### Directions for this task
Taking the line with "Viewport: 476px width, 310px height." as the first and the line with "Export to Excel via green icon" as the last, set down exactly every line in that range from the entries below, and no more.

(Stored data)
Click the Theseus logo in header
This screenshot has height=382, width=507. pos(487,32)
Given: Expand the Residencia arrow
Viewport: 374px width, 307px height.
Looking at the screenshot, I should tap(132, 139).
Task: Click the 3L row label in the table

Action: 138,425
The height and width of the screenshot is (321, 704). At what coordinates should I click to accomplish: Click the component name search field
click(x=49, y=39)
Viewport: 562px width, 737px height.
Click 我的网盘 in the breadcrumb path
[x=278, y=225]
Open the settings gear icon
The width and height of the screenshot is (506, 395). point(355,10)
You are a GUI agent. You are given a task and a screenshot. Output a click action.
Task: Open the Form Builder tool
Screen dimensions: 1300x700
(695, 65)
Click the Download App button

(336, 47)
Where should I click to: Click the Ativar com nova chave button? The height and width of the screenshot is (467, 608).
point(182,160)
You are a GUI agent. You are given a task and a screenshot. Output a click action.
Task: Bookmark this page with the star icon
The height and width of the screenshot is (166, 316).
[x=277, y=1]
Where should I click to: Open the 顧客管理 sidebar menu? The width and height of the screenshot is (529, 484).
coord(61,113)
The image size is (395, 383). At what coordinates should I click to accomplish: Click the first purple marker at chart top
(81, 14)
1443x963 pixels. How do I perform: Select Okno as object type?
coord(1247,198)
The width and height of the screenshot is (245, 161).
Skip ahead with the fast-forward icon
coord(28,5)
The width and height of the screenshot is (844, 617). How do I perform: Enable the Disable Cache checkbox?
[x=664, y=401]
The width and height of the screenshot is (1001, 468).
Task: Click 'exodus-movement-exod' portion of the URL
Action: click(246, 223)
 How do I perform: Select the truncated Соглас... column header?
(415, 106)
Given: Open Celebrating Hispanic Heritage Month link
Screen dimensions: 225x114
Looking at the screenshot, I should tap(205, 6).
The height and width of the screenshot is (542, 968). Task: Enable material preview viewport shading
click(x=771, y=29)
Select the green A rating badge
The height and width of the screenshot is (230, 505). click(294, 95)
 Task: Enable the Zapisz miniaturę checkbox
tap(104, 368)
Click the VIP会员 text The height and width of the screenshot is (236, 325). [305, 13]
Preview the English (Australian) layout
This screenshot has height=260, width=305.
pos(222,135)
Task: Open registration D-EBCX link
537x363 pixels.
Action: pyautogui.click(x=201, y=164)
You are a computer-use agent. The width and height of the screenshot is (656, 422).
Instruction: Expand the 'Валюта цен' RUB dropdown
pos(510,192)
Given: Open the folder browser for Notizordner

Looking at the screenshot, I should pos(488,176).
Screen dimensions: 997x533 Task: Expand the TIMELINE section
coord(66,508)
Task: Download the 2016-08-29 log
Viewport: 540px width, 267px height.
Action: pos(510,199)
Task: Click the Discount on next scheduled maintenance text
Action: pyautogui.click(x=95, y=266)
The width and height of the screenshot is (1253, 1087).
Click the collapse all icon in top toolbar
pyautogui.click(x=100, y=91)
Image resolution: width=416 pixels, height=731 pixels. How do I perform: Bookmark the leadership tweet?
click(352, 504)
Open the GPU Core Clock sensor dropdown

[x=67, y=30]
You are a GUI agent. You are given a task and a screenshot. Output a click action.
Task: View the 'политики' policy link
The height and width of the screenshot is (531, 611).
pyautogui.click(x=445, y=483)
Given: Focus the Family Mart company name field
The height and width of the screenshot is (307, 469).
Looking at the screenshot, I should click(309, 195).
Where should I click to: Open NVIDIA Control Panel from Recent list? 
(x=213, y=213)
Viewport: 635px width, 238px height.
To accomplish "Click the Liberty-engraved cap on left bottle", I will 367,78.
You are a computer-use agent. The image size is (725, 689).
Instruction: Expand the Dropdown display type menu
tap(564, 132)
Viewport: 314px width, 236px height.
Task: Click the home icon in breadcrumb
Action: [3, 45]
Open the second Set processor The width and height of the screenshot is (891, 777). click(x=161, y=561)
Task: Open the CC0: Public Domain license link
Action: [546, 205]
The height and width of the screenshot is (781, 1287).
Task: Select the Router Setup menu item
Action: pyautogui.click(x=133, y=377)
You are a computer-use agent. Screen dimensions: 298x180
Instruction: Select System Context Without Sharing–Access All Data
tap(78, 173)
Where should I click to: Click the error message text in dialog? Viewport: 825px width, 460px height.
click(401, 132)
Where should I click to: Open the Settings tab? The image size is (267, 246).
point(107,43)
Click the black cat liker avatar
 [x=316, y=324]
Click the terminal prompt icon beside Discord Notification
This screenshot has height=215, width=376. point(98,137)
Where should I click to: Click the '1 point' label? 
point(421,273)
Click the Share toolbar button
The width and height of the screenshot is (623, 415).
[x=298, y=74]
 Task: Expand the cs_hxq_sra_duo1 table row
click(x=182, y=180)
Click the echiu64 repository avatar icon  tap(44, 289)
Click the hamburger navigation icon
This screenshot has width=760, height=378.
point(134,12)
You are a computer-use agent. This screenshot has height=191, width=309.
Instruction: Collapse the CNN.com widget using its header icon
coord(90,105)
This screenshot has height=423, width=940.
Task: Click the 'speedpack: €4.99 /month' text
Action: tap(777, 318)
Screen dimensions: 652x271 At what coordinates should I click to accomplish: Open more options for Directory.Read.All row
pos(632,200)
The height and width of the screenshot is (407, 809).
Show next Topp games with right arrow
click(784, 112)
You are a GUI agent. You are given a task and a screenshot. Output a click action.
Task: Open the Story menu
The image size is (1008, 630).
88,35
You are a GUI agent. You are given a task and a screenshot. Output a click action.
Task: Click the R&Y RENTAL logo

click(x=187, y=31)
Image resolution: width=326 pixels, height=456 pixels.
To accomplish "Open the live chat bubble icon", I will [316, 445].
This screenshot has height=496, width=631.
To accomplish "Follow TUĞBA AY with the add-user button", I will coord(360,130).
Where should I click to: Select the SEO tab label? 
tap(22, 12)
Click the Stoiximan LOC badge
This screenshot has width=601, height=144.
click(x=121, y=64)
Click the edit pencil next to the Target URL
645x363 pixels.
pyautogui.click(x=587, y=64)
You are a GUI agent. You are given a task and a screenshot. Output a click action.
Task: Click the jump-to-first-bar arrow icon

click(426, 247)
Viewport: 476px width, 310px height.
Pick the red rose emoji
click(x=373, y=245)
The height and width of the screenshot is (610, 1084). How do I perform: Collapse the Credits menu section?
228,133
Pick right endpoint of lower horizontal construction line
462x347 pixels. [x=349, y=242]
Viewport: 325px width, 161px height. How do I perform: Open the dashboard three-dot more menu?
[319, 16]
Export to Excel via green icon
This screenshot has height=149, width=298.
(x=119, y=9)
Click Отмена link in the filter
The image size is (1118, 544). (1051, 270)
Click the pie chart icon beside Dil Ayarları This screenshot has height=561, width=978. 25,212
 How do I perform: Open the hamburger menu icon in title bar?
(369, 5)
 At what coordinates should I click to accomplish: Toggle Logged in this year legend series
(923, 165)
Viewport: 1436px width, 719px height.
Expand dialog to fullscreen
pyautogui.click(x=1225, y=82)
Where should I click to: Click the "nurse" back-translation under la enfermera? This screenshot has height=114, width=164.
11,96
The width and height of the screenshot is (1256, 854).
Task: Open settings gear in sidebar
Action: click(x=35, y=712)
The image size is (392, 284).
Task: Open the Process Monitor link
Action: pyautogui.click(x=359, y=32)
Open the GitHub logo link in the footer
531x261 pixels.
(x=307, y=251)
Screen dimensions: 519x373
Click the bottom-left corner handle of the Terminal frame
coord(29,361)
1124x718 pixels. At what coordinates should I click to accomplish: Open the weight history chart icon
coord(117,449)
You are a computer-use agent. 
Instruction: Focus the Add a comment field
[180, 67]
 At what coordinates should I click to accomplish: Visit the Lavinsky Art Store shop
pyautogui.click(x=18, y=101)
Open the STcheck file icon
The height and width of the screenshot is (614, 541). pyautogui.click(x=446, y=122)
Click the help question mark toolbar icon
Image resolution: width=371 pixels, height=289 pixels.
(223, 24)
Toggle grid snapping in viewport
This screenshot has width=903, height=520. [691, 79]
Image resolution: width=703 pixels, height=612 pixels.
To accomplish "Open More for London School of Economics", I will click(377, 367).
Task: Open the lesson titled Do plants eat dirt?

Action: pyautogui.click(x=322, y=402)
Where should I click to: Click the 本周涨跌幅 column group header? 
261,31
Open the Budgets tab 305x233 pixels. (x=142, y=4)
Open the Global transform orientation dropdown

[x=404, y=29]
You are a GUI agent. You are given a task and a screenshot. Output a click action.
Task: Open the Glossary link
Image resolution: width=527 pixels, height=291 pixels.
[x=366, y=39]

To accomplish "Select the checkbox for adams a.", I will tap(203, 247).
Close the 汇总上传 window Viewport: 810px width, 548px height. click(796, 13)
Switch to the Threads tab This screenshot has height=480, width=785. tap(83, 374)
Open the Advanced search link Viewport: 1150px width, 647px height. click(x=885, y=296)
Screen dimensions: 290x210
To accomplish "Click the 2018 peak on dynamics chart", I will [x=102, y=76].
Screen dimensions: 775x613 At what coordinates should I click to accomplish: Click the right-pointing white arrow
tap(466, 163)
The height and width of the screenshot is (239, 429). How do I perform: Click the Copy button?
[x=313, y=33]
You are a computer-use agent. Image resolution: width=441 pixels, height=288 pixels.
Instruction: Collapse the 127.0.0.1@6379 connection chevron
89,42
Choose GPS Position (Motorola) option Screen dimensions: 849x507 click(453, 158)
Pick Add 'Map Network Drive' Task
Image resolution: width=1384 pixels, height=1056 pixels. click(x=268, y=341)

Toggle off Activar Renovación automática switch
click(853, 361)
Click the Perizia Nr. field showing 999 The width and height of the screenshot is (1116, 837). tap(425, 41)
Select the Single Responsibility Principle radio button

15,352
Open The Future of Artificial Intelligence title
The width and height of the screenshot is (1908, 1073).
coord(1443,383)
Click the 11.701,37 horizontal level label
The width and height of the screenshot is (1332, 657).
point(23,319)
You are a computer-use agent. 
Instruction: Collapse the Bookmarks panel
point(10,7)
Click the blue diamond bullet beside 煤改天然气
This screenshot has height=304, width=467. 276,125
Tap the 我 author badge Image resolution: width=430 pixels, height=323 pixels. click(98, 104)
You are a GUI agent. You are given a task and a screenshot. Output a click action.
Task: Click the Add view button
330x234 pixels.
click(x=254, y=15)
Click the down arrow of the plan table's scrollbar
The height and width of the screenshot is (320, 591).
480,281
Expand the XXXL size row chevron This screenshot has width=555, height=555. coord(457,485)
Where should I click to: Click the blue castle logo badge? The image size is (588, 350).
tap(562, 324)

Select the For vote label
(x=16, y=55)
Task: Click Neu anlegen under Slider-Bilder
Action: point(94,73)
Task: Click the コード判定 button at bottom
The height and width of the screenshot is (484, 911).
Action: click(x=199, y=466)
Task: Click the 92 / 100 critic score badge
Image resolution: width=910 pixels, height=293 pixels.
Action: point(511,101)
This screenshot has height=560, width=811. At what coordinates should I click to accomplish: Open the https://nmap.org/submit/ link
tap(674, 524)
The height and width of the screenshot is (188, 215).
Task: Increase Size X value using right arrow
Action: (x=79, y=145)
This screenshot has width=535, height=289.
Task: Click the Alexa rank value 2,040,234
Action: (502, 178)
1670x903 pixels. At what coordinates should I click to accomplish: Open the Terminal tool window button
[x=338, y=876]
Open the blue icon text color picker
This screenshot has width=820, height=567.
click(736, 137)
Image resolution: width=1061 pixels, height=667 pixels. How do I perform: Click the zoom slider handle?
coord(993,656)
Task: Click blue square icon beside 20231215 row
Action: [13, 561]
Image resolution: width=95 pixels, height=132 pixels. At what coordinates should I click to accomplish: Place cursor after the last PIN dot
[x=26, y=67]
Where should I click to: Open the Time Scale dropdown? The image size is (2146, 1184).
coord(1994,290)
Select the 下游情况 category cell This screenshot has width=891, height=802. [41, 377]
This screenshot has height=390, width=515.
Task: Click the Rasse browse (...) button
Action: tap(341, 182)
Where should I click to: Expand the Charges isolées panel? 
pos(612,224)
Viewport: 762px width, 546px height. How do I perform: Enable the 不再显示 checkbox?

### Exercise result
Viewport: 476px width, 310px height.
Pick the red rose emoji
click(x=373, y=245)
The height and width of the screenshot is (610, 1084). How do I perform: Collapse the Credits menu section?
228,133
Pick right endpoint of lower horizontal construction line
462x347 pixels. [x=349, y=242]
Viewport: 325px width, 161px height. How do I perform: Open the dashboard three-dot more menu?
[319, 16]
Export to Excel via green icon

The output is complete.